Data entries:
------------------------

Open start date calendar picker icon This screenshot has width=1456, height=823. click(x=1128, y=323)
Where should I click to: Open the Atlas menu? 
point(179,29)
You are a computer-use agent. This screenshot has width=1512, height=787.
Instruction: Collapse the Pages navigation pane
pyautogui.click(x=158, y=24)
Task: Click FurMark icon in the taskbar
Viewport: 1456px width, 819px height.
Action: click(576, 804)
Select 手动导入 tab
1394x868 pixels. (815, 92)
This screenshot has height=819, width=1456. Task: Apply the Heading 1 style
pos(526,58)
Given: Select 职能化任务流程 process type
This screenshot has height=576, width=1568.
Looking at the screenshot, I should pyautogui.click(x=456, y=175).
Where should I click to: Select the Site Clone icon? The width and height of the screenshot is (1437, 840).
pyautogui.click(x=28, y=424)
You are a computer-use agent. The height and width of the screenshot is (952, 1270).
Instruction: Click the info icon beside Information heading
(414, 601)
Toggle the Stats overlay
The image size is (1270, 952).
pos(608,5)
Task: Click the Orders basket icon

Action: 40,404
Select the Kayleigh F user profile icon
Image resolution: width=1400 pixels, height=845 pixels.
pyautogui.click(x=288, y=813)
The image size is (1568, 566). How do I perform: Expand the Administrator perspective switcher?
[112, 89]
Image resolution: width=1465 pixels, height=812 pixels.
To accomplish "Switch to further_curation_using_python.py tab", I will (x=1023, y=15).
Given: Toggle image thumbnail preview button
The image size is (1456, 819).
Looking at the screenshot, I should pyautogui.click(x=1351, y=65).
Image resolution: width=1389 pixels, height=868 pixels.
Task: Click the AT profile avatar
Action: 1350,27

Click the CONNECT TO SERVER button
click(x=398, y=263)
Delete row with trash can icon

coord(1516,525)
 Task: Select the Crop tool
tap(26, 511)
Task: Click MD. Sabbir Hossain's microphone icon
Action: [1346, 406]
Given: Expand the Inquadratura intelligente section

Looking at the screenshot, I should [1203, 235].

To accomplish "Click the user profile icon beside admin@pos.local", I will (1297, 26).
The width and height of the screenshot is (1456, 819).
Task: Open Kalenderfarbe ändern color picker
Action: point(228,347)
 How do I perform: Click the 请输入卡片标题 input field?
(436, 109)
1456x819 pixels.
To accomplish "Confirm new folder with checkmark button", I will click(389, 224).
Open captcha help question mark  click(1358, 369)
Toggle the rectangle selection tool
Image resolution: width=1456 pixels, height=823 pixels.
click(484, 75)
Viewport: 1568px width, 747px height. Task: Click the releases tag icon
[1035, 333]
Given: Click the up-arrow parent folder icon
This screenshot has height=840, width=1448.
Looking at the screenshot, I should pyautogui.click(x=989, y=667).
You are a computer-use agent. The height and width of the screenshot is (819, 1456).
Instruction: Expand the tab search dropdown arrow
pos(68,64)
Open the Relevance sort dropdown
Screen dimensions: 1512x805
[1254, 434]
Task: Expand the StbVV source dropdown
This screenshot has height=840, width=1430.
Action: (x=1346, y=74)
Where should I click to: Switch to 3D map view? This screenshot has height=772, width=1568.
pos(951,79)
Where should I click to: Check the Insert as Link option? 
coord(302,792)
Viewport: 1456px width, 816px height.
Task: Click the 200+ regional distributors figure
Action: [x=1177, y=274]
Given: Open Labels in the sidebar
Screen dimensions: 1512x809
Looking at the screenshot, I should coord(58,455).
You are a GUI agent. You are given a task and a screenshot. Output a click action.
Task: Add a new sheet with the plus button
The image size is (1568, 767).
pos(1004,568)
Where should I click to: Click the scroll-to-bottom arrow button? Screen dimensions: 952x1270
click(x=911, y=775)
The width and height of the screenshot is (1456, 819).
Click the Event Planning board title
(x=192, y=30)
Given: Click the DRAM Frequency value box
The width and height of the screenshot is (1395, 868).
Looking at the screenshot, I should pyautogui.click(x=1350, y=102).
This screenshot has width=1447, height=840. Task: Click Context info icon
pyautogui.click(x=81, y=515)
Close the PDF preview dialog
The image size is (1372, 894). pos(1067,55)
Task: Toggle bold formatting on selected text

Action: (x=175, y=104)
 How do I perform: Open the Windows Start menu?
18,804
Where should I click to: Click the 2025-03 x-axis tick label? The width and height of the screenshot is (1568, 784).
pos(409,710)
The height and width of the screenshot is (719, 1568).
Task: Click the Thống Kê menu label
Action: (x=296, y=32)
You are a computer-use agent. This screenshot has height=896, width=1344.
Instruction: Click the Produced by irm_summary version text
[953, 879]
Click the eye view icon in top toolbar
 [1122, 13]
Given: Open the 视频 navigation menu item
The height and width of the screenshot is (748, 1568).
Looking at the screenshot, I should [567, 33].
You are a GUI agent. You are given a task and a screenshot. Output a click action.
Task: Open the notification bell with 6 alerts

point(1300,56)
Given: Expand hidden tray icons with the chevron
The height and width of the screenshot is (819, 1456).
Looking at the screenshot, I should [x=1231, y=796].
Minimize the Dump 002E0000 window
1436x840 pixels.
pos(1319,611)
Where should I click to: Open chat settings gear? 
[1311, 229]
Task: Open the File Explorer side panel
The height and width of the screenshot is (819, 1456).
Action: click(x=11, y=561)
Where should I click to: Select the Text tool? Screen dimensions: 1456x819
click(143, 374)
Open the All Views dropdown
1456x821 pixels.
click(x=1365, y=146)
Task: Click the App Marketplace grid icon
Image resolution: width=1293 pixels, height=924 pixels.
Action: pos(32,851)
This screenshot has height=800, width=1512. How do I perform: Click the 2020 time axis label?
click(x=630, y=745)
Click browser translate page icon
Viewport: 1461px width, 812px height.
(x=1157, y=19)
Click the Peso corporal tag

------------------------

§ **Required action**: Nothing but the lines from the top of the entries above through the line with "Given: Toggle image thumbnail preview button" should be set down, each exactly as written.

§ **Output**:
Open start date calendar picker icon This screenshot has width=1456, height=823. click(x=1128, y=323)
Where should I click to: Open the Atlas menu? 
point(179,29)
You are a computer-use agent. This screenshot has width=1512, height=787.
Instruction: Collapse the Pages navigation pane
pyautogui.click(x=158, y=24)
Task: Click FurMark icon in the taskbar
Viewport: 1456px width, 819px height.
Action: click(576, 804)
Select 手动导入 tab
1394x868 pixels. (815, 92)
This screenshot has height=819, width=1456. Task: Apply the Heading 1 style
pos(526,58)
Given: Select 职能化任务流程 process type
This screenshot has height=576, width=1568.
Looking at the screenshot, I should pyautogui.click(x=456, y=175).
Where should I click to: Select the Site Clone icon? The width and height of the screenshot is (1437, 840).
pyautogui.click(x=28, y=424)
You are a computer-use agent. The height and width of the screenshot is (952, 1270).
Instruction: Click the info icon beside Information heading
(414, 601)
Toggle the Stats overlay
The image size is (1270, 952).
pos(608,5)
Task: Click the Orders basket icon

Action: 40,404
Select the Kayleigh F user profile icon
Image resolution: width=1400 pixels, height=845 pixels.
pyautogui.click(x=288, y=813)
The image size is (1568, 566). How do I perform: Expand the Administrator perspective switcher?
[112, 89]
Image resolution: width=1465 pixels, height=812 pixels.
To accomplish "Switch to further_curation_using_python.py tab", I will (x=1023, y=15).
Given: Toggle image thumbnail preview button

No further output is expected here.